_Task to carry out:_ Copy out the lines from the one containing "You are a GUI" through the one containing "(x=169, y=373)", both ends included, without changing anything.

_Dataset:_
## Begin

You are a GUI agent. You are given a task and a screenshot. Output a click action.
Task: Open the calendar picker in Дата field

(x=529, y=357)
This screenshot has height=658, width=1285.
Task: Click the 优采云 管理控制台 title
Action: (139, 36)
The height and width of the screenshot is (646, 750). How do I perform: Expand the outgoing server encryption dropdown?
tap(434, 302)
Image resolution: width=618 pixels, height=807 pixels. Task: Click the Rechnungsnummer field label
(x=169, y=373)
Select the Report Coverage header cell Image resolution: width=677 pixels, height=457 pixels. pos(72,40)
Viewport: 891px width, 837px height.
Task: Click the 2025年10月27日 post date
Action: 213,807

## End
## Begin

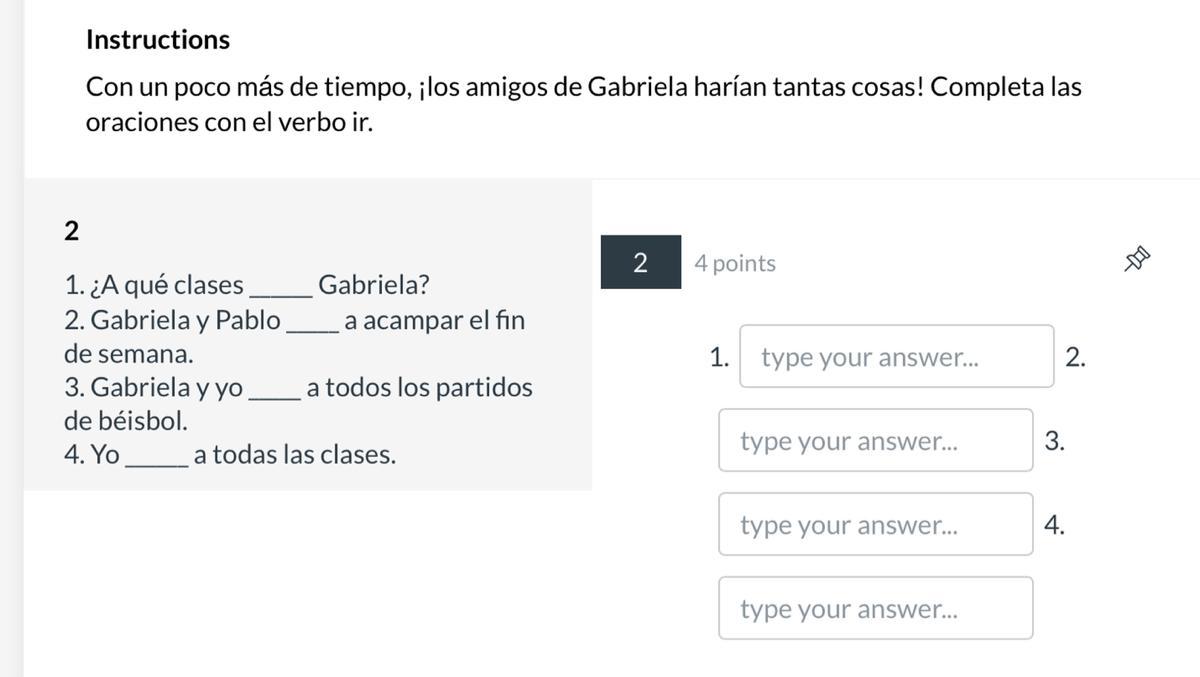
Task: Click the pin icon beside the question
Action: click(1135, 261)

## End
## Begin

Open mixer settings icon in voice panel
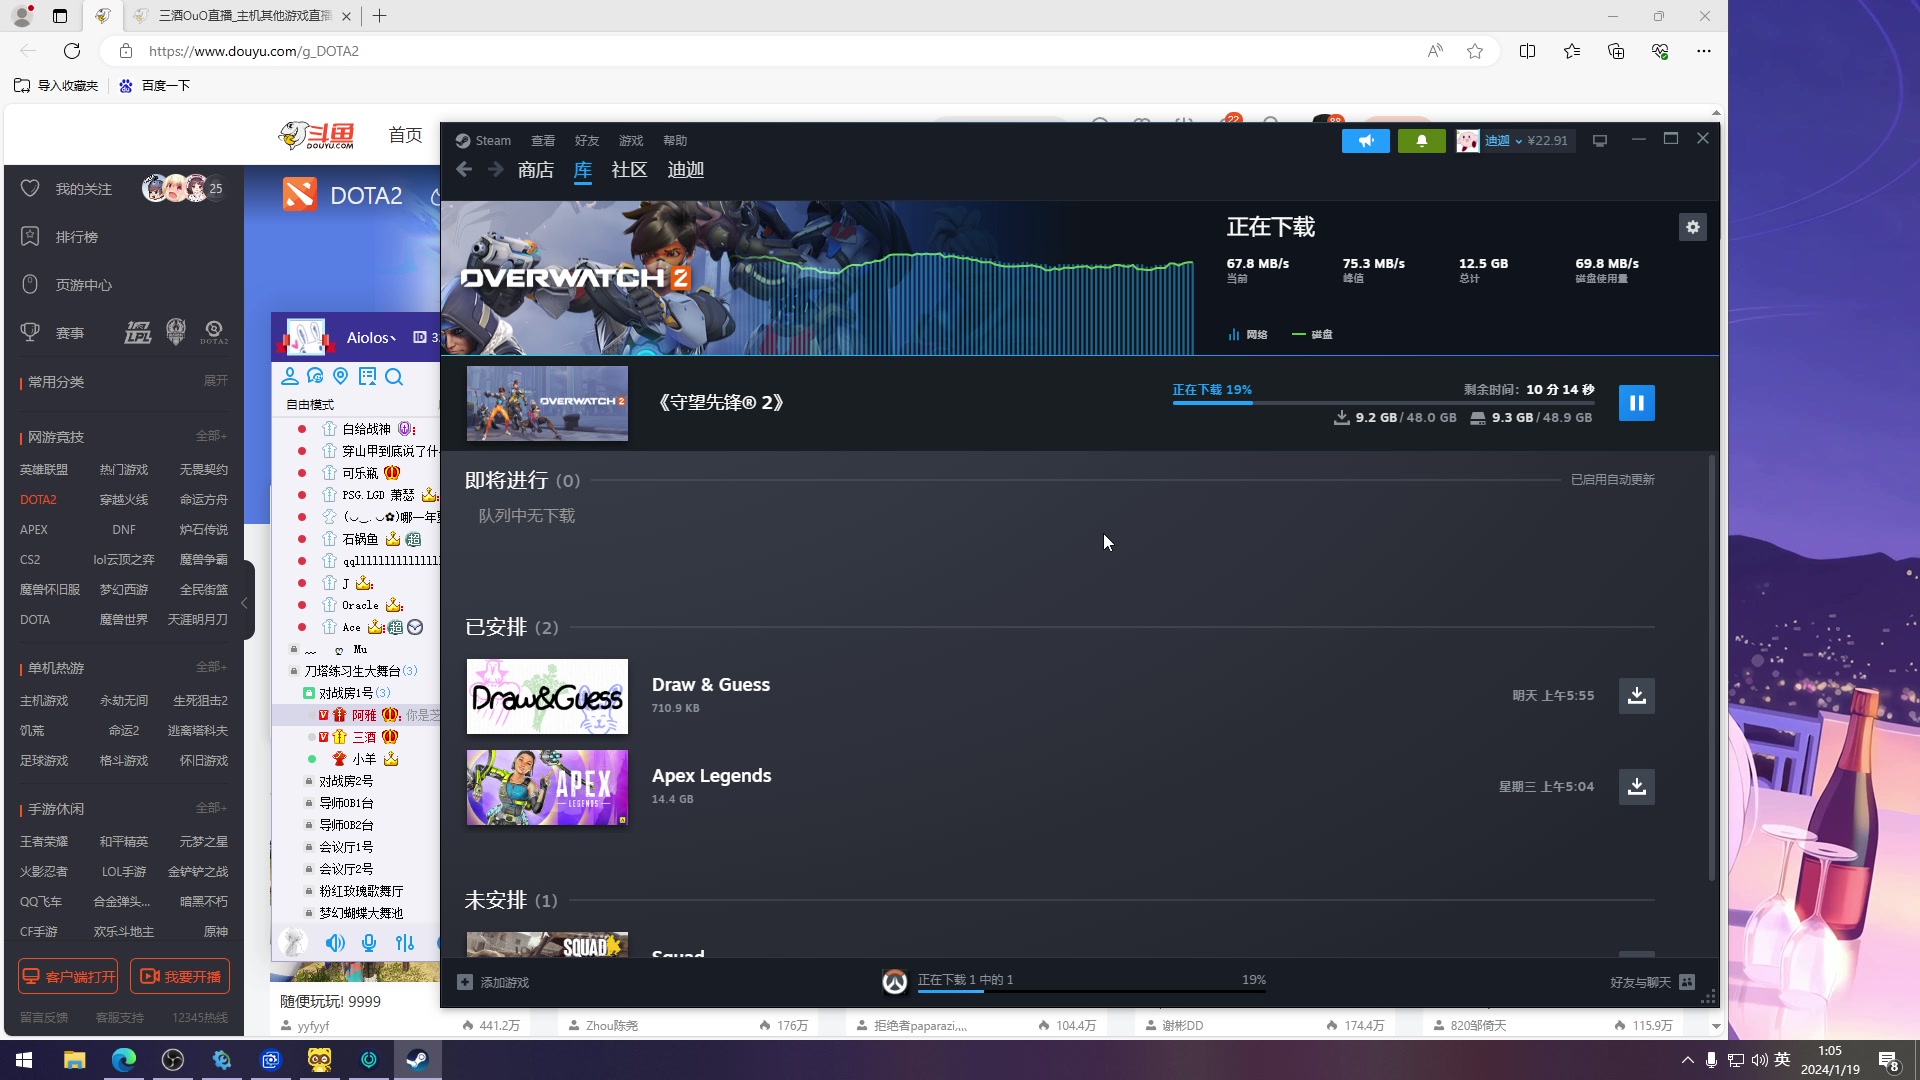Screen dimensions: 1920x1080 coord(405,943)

## End

_Task answer:_
You are a GUI agent. You are given a task and a screenshot. Output a click action.
Task: Open the calendar picker in Дата field

(x=529, y=357)
This screenshot has height=658, width=1285.
Task: Click the 优采云 管理控制台 title
Action: (139, 36)
The height and width of the screenshot is (646, 750). How do I perform: Expand the outgoing server encryption dropdown?
tap(434, 302)
Image resolution: width=618 pixels, height=807 pixels. Task: Click the Rechnungsnummer field label
(x=169, y=373)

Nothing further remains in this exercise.